> Problem statement: Reproduce the entries below word for word, everything from the line containing "What do you see at coordinates (1040, 198)" down to the line containing "Looking at the image, I should click on (349, 86).", with both of those lines included. Output nothing else.

> Supplied records:
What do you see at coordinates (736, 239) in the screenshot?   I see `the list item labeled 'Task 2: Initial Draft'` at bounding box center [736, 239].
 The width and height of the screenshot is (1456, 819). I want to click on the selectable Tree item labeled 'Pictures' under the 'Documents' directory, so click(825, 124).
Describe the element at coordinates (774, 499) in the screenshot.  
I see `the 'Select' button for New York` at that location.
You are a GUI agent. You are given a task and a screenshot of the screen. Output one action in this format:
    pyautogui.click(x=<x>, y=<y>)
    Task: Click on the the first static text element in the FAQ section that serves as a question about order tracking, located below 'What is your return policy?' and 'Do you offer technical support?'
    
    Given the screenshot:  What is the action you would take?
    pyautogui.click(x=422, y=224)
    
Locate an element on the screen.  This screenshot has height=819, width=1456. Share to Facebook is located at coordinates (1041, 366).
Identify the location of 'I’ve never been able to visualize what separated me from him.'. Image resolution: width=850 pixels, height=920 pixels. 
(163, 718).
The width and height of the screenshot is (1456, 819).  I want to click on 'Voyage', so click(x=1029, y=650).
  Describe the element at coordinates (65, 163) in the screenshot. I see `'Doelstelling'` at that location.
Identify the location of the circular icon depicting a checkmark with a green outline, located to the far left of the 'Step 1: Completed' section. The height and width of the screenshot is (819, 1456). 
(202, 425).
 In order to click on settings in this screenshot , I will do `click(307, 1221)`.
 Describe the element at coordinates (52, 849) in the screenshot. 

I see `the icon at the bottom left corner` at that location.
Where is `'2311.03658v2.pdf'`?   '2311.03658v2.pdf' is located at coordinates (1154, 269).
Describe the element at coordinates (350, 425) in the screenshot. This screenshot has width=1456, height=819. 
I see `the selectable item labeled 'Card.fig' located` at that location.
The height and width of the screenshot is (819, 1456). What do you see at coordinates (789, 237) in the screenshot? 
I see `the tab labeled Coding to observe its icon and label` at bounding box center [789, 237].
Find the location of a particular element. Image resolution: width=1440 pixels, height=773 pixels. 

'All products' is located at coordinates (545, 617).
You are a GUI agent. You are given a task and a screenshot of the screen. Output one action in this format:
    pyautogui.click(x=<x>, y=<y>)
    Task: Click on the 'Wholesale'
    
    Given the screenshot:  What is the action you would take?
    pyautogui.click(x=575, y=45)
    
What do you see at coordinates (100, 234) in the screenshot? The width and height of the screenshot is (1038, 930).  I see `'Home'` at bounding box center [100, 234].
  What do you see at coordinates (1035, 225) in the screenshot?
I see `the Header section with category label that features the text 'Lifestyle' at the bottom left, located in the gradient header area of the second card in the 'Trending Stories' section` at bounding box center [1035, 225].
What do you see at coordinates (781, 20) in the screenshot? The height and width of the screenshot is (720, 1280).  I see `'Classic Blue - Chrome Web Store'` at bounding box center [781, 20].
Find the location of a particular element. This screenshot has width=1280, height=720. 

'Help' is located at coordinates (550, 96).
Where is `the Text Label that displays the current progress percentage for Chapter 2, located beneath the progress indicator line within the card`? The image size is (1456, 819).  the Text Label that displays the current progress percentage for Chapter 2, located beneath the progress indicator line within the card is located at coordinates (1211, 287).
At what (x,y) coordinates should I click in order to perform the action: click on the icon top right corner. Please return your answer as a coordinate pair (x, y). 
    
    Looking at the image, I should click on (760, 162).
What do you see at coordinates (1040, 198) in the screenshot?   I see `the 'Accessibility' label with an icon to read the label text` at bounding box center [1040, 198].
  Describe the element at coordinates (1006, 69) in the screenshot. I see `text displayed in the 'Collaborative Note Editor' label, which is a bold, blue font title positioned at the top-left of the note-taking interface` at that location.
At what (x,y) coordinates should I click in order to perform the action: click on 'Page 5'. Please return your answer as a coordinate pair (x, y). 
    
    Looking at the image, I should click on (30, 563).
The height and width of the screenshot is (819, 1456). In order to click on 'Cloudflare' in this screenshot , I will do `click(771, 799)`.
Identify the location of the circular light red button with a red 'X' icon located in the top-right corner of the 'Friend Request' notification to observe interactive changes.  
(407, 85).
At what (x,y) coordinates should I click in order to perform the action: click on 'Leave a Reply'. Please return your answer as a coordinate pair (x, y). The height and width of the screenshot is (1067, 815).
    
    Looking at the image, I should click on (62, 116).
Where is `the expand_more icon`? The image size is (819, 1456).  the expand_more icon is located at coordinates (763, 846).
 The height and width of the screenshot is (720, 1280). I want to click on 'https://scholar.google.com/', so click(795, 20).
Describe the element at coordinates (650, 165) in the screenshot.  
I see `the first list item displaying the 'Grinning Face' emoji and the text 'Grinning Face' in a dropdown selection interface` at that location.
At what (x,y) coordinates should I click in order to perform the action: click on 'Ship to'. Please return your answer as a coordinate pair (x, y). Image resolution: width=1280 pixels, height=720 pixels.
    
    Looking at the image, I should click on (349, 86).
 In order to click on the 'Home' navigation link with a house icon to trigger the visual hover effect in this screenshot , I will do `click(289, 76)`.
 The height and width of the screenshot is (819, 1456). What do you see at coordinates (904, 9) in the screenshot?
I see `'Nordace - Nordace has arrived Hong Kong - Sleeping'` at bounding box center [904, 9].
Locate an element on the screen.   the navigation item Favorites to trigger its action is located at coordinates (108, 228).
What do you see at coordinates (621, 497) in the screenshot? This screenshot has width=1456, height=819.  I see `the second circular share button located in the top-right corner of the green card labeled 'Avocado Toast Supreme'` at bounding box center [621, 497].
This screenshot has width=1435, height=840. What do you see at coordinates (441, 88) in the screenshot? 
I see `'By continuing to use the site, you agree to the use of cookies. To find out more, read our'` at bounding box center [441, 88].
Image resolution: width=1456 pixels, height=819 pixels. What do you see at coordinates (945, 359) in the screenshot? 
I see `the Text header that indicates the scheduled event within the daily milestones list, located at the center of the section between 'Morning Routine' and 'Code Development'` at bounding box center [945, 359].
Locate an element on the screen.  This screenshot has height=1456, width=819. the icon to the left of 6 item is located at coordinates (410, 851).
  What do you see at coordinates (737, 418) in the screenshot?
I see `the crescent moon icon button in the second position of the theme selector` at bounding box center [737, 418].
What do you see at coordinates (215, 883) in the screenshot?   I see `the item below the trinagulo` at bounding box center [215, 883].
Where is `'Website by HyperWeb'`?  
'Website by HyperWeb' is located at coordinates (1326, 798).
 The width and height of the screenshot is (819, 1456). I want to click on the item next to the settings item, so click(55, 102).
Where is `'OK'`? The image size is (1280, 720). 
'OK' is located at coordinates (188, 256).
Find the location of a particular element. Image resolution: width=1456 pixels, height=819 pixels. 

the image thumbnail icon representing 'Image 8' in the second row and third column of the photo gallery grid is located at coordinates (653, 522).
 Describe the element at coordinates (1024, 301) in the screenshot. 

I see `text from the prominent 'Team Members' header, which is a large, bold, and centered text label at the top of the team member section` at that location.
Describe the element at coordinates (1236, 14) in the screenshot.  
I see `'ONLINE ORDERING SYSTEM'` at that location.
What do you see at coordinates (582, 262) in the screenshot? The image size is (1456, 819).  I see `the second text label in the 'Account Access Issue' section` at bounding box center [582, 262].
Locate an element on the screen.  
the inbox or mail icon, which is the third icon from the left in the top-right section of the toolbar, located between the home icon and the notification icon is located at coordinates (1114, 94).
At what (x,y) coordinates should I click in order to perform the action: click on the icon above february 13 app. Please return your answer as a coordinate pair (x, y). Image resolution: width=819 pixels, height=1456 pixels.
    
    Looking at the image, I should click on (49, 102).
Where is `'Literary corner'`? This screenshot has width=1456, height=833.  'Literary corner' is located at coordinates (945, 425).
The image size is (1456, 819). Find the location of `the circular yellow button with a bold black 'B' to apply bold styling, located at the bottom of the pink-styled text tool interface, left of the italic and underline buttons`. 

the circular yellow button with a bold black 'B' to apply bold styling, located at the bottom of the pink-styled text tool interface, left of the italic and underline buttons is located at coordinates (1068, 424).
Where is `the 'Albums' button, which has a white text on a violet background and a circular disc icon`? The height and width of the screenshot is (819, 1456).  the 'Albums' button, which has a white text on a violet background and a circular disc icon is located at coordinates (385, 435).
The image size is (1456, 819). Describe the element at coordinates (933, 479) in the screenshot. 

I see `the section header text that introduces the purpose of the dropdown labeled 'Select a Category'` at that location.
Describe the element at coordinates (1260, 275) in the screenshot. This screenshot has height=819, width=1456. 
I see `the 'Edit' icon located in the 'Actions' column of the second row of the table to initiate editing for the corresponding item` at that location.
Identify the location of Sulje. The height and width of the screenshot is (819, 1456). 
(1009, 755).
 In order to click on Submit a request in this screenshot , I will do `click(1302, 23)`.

> Exercise result:
What do you see at coordinates (1040, 198) in the screenshot?   I see `the 'Accessibility' label with an icon to read the label text` at bounding box center [1040, 198].
  Describe the element at coordinates (1006, 69) in the screenshot. I see `text displayed in the 'Collaborative Note Editor' label, which is a bold, blue font title positioned at the top-left of the note-taking interface` at that location.
At what (x,y) coordinates should I click in order to perform the action: click on 'Page 5'. Please return your answer as a coordinate pair (x, y). 
    
    Looking at the image, I should click on (30, 563).
The height and width of the screenshot is (819, 1456). In order to click on 'Cloudflare' in this screenshot , I will do `click(771, 799)`.
Identify the location of the circular light red button with a red 'X' icon located in the top-right corner of the 'Friend Request' notification to observe interactive changes.  
(407, 85).
At what (x,y) coordinates should I click in order to perform the action: click on 'Leave a Reply'. Please return your answer as a coordinate pair (x, y). The height and width of the screenshot is (1067, 815).
    
    Looking at the image, I should click on (62, 116).
Where is `the expand_more icon`? The image size is (819, 1456).  the expand_more icon is located at coordinates (763, 846).
 The height and width of the screenshot is (720, 1280). I want to click on 'https://scholar.google.com/', so click(795, 20).
Describe the element at coordinates (650, 165) in the screenshot.  
I see `the first list item displaying the 'Grinning Face' emoji and the text 'Grinning Face' in a dropdown selection interface` at that location.
At what (x,y) coordinates should I click in order to perform the action: click on 'Ship to'. Please return your answer as a coordinate pair (x, y). Image resolution: width=1280 pixels, height=720 pixels.
    
    Looking at the image, I should click on (349, 86).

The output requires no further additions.